The posts and the magnitude of the response that led to the page being removed are indicative of a repulsive current of racism and hatred that runs through Flin Flon. 

It’s one thing to be angry and want justice when wrongdoing has occurred - that’s a fairly common and human reaction. 

It’s entirely something else to incite violence on an entire group of humanity because one person or a small group committed a wrongdoing.

Recently local residents have come to council with concerns over the safety of Flin Flon’s uptown area. There have been complaints about loitering, public drunkenness and fighting on the street. These discussions often include a preface that the complaints are not about race, but inevitably race enters the conversation, despite the discussion centering around behaviour.

What has been said in those meetings by both members of council and by concerned residents is that what we are witnessing are the symptoms of a problem, and that’s true enough - the problem being the longstanding, ongoing, widespread, disastrous, generational effects colonialism has had on our country’s indigenous population. 

Arguably, what many witnessed on the community Facebook page over the weekend was also a symptom of a problem - the problem being a mass ignorance or misunderstanding of those same effects. 

It’s strange that a group of people that have been a deep-rooted and integral part of this community can be so easily marginalized by it.

Obviously, the crime and mischief Flin Flon experiences is not okay. It’s not okay when someone’s property is damaged, or when someone is harassed, or when someone raises their hands against someone else. These behaviours are unacceptable and should be dealt with accordingly.

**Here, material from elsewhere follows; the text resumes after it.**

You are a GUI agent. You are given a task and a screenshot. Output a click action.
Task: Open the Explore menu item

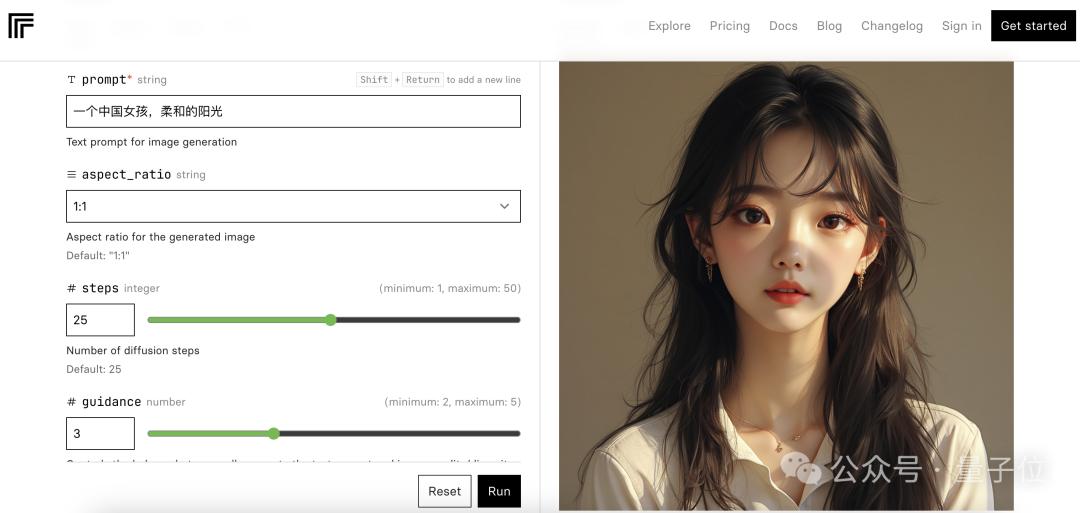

But a call for violence in response to wrongdoing is equally unacceptable, and furthermore, frightening. Is what happened to Colten Boushie and how that situation affected a community and beyond already gone from our minds? 

Comments meant to debase indigenous people   as a whole only serve to debase those who make the comments and the community they live in. 

Those looking for a solution to issues of safety in Flin Flon say it will have to be a community solution if it’s going to work. In order for a community solution to truly exist, and in order to truly relieve local tension, the apparent culture of racism that exists in this area must be addressed and eradicated.